Pull out every line of the material below that contains the string "width".

**Information given**
*****

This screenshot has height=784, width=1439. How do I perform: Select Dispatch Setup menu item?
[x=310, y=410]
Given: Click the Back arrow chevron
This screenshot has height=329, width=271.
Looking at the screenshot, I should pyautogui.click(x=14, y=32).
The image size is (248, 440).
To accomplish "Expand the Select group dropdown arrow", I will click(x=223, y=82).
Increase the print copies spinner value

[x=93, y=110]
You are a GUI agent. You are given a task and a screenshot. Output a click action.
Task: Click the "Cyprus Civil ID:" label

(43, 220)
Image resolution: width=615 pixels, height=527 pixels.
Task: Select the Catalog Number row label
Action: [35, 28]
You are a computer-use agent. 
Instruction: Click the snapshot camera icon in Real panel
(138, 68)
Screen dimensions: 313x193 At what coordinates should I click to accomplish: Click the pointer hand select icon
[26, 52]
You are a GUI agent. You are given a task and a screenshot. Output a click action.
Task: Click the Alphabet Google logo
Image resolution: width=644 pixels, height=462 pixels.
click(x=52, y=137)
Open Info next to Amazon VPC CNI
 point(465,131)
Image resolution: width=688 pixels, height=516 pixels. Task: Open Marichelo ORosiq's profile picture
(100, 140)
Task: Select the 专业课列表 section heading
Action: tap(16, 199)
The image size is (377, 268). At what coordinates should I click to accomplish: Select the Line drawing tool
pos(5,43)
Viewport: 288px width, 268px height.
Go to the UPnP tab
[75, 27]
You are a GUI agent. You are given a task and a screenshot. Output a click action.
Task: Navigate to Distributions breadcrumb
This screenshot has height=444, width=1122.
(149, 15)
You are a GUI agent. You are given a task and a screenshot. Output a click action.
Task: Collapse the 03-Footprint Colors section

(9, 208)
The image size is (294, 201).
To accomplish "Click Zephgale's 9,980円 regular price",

*****

**Task solution**
This screenshot has height=784, width=1439. How do I perform: Select Dispatch Setup menu item?
This screenshot has height=329, width=271.
Image resolution: width=615 pixels, height=527 pixels.
Image resolution: width=644 pixels, height=462 pixels.
Image resolution: width=688 pixels, height=516 pixels. Task: Open Marichelo ORosiq's profile picture
Viewport: 288px width, 268px height.
This screenshot has height=444, width=1122.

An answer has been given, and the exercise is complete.